Exercise instructions ▸
Copy the material below, changing every "GUI agent" to "interface agent" and leaving the rest unchanged.

Dataset content ▸

---

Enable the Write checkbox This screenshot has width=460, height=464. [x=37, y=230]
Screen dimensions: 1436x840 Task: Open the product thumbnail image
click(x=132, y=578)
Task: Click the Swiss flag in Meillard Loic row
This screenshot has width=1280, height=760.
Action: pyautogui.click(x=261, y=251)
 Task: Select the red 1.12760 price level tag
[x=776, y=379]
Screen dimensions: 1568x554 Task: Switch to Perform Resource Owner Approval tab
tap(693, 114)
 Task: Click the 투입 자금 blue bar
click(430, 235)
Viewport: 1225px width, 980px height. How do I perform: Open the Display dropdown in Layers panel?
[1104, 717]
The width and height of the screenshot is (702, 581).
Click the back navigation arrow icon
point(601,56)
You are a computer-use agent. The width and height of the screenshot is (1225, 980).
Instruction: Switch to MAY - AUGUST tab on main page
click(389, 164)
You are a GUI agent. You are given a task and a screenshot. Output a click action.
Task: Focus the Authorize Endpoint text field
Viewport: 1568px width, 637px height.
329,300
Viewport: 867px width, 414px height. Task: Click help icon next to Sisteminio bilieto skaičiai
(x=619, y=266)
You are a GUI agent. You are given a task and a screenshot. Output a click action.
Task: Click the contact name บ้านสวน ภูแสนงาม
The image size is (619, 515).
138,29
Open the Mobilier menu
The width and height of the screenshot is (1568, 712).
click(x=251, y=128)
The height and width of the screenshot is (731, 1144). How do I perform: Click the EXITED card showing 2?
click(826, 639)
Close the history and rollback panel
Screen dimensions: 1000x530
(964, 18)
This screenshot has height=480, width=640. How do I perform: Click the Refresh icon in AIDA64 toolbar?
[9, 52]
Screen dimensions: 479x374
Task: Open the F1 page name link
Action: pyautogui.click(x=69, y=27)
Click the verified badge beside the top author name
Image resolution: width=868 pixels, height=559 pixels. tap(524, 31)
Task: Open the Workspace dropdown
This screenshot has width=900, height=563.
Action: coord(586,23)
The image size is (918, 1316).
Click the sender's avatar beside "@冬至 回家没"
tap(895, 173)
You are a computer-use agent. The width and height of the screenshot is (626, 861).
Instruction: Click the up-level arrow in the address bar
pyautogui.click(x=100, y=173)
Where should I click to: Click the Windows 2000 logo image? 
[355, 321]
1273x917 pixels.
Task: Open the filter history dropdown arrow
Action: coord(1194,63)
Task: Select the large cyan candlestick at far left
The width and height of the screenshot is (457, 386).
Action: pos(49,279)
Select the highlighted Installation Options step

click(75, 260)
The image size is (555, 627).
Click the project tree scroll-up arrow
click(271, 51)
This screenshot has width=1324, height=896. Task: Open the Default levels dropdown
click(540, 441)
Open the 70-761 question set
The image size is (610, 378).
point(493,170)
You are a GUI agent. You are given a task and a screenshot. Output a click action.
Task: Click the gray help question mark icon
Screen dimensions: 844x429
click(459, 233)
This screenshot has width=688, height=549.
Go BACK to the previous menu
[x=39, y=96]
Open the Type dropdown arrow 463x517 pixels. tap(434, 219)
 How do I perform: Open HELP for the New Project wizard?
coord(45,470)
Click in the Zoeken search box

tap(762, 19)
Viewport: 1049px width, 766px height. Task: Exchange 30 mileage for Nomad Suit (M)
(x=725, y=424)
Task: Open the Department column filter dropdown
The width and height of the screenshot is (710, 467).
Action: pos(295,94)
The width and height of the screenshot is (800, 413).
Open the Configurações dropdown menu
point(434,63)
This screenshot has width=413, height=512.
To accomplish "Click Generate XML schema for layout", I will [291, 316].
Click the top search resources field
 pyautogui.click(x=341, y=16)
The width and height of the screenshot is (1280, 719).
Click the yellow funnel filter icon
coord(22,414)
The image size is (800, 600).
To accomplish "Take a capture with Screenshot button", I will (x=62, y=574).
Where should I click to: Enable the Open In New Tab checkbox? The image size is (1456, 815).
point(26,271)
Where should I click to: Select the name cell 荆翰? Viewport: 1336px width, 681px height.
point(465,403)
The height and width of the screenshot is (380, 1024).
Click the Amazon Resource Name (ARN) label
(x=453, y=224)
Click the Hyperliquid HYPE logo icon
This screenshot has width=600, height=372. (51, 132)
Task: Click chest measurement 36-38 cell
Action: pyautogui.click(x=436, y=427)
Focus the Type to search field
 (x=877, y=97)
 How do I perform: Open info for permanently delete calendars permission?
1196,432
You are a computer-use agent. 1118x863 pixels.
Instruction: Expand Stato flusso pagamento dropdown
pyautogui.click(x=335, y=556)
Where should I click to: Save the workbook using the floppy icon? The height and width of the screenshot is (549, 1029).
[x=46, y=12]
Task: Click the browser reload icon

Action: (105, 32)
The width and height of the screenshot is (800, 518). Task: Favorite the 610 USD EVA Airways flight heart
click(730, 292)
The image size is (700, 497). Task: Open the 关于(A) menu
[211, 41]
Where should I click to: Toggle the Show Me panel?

---

Response to this task ▸
Enable the Write checkbox This screenshot has width=460, height=464. [x=37, y=230]
Screen dimensions: 1436x840 Task: Open the product thumbnail image
click(x=132, y=578)
Task: Click the Swiss flag in Meillard Loic row
This screenshot has width=1280, height=760.
Action: pyautogui.click(x=261, y=251)
 Task: Select the red 1.12760 price level tag
[x=776, y=379]
Screen dimensions: 1568x554 Task: Switch to Perform Resource Owner Approval tab
tap(693, 114)
 Task: Click the 투입 자금 blue bar
click(430, 235)
Viewport: 1225px width, 980px height. How do I perform: Open the Display dropdown in Layers panel?
[1104, 717]
The width and height of the screenshot is (702, 581).
Click the back navigation arrow icon
point(601,56)
You are a computer-use agent. The width and height of the screenshot is (1225, 980).
Instruction: Switch to MAY - AUGUST tab on main page
click(389, 164)
You are a interface agent. You are given a task and a screenshot. Output a click action.
Task: Focus the Authorize Endpoint text field
Viewport: 1568px width, 637px height.
329,300
Viewport: 867px width, 414px height. Task: Click help icon next to Sisteminio bilieto skaičiai
(x=619, y=266)
You are a interface agent. You are given a task and a screenshot. Output a click action.
Task: Click the contact name บ้านสวน ภูแสนงาม
The image size is (619, 515).
138,29
Open the Mobilier menu
The width and height of the screenshot is (1568, 712).
click(x=251, y=128)
The height and width of the screenshot is (731, 1144). How do I perform: Click the EXITED card showing 2?
click(826, 639)
Close the history and rollback panel
Screen dimensions: 1000x530
(964, 18)
This screenshot has height=480, width=640. How do I perform: Click the Refresh icon in AIDA64 toolbar?
[9, 52]
Screen dimensions: 479x374
Task: Open the F1 page name link
Action: pyautogui.click(x=69, y=27)
Click the verified badge beside the top author name
Image resolution: width=868 pixels, height=559 pixels. tap(524, 31)
Task: Open the Workspace dropdown
This screenshot has width=900, height=563.
Action: coord(586,23)
The image size is (918, 1316).
Click the sender's avatar beside "@冬至 回家没"
tap(895, 173)
You are a computer-use agent. The width and height of the screenshot is (626, 861).
Instruction: Click the up-level arrow in the address bar
pyautogui.click(x=100, y=173)
Where should I click to: Click the Windows 2000 logo image? 
[355, 321]
1273x917 pixels.
Task: Open the filter history dropdown arrow
Action: coord(1194,63)
Task: Select the large cyan candlestick at far left
The width and height of the screenshot is (457, 386).
Action: pos(49,279)
Select the highlighted Installation Options step

click(75, 260)
The image size is (555, 627).
Click the project tree scroll-up arrow
click(271, 51)
This screenshot has width=1324, height=896. Task: Open the Default levels dropdown
click(540, 441)
Open the 70-761 question set
The image size is (610, 378).
point(493,170)
You are a interface agent. You are given a task and a screenshot. Output a click action.
Task: Click the gray help question mark icon
Screen dimensions: 844x429
click(459, 233)
This screenshot has width=688, height=549.
Go BACK to the previous menu
[x=39, y=96]
Open the Type dropdown arrow 463x517 pixels. tap(434, 219)
 How do I perform: Open HELP for the New Project wizard?
coord(45,470)
Click in the Zoeken search box

tap(762, 19)
Viewport: 1049px width, 766px height. Task: Exchange 30 mileage for Nomad Suit (M)
(x=725, y=424)
Task: Open the Department column filter dropdown
The width and height of the screenshot is (710, 467).
Action: pos(295,94)
The width and height of the screenshot is (800, 413).
Open the Configurações dropdown menu
point(434,63)
This screenshot has width=413, height=512.
To accomplish "Click Generate XML schema for layout", I will [291, 316].
Click the top search resources field
 pyautogui.click(x=341, y=16)
The width and height of the screenshot is (1280, 719).
Click the yellow funnel filter icon
coord(22,414)
The image size is (800, 600).
To accomplish "Take a capture with Screenshot button", I will (x=62, y=574).
Where should I click to: Enable the Open In New Tab checkbox? The image size is (1456, 815).
point(26,271)
Where should I click to: Select the name cell 荆翰? Viewport: 1336px width, 681px height.
point(465,403)
The height and width of the screenshot is (380, 1024).
Click the Amazon Resource Name (ARN) label
(x=453, y=224)
Click the Hyperliquid HYPE logo icon
This screenshot has width=600, height=372. (51, 132)
Task: Click chest measurement 36-38 cell
Action: pyautogui.click(x=436, y=427)
Focus the Type to search field
 (x=877, y=97)
 How do I perform: Open info for permanently delete calendars permission?
1196,432
You are a computer-use agent. 1118x863 pixels.
Instruction: Expand Stato flusso pagamento dropdown
pyautogui.click(x=335, y=556)
Where should I click to: Save the workbook using the floppy icon? The height and width of the screenshot is (549, 1029).
[x=46, y=12]
Task: Click the browser reload icon

Action: (105, 32)
The width and height of the screenshot is (800, 518). Task: Favorite the 610 USD EVA Airways flight heart
click(730, 292)
The image size is (700, 497). Task: Open the 关于(A) menu
[211, 41]
Where should I click to: Toggle the Show Me panel?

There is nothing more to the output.